* Exercise *
Retype the listing found below exactly, but leave out each picture.

* Materials provided *

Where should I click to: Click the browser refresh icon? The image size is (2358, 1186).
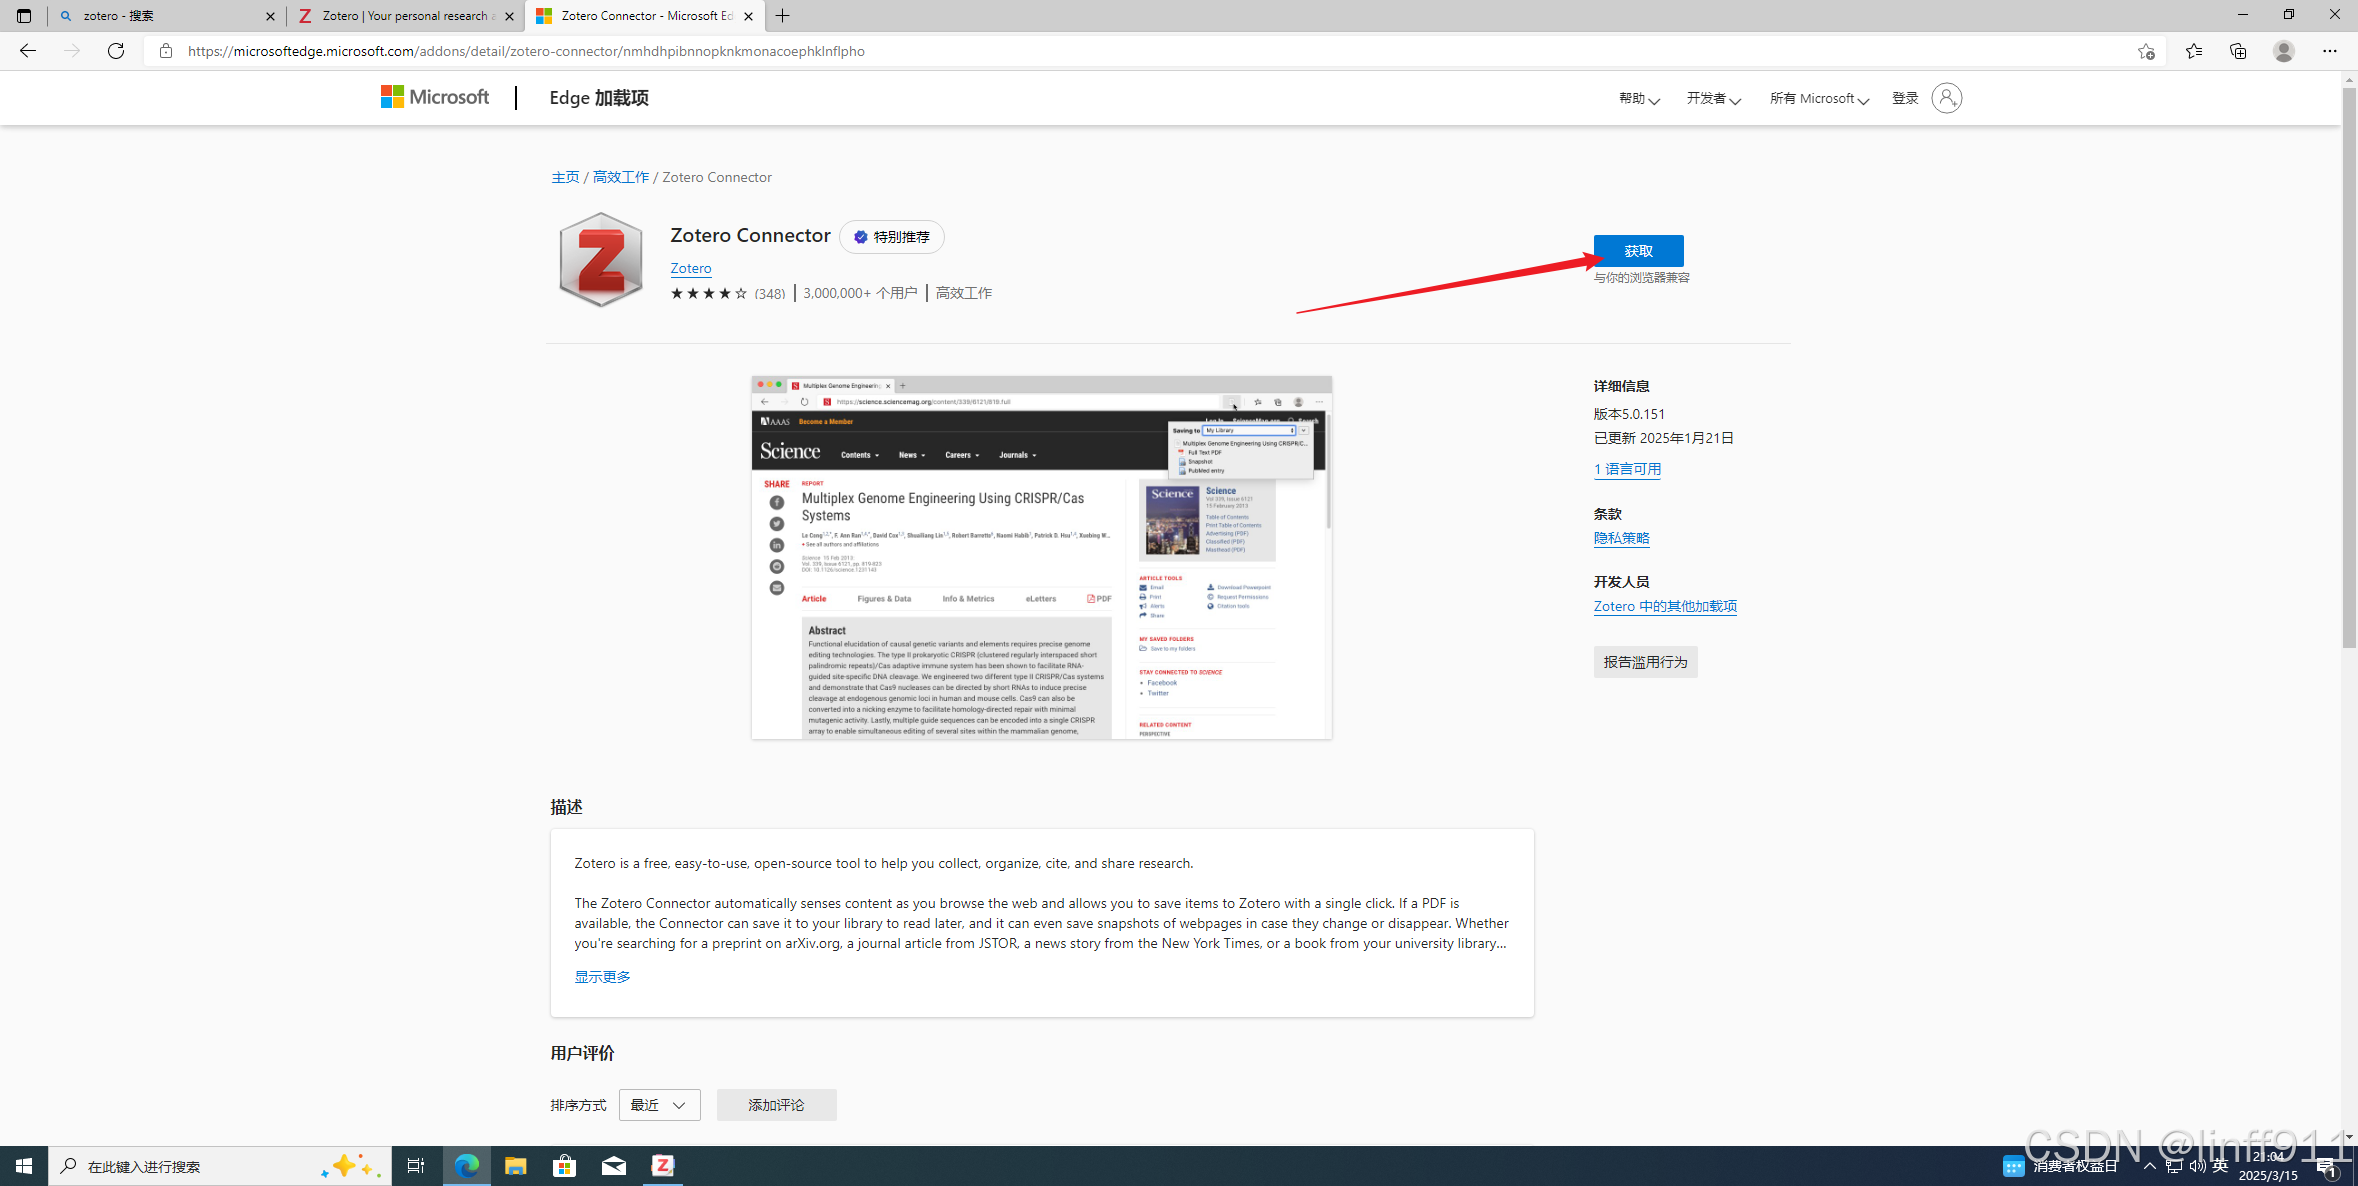tap(116, 51)
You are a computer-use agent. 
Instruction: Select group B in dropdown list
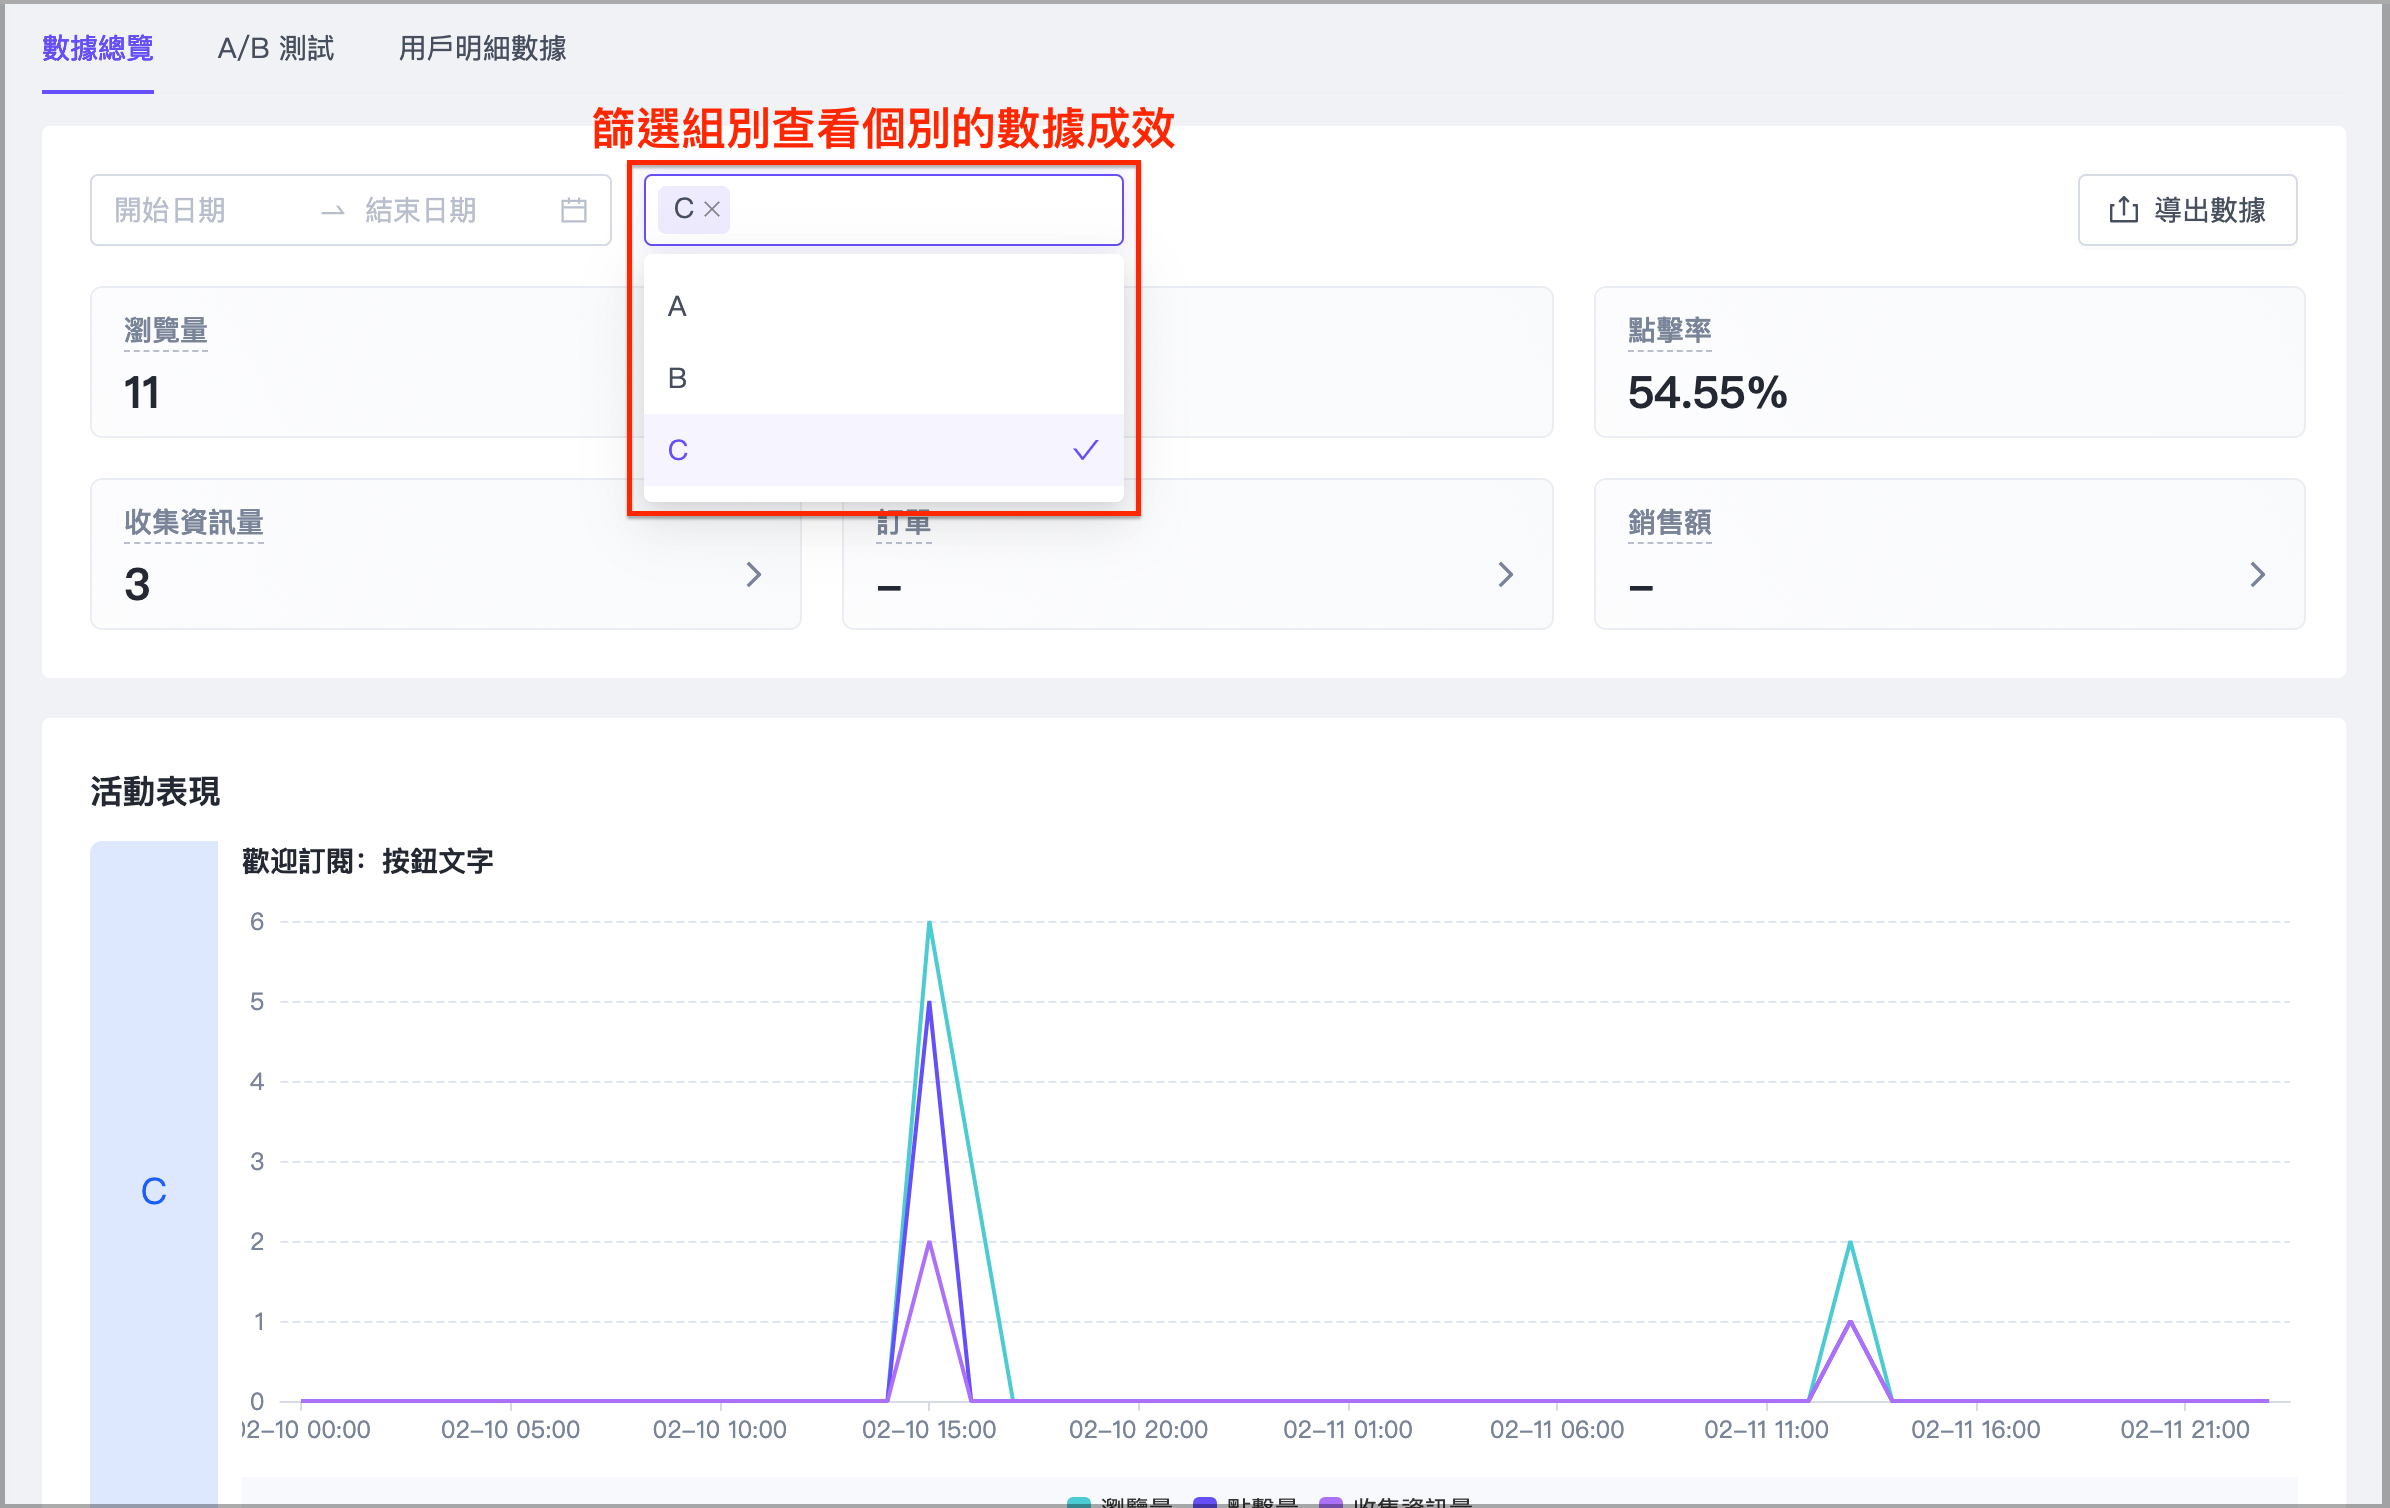coord(678,379)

* Answer section *
Where should I click to: Click the browser refresh icon? The image size is (2358, 1186).
tap(116, 51)
You are a computer-use agent. 
Instruction: Select group B in dropdown list
coord(678,379)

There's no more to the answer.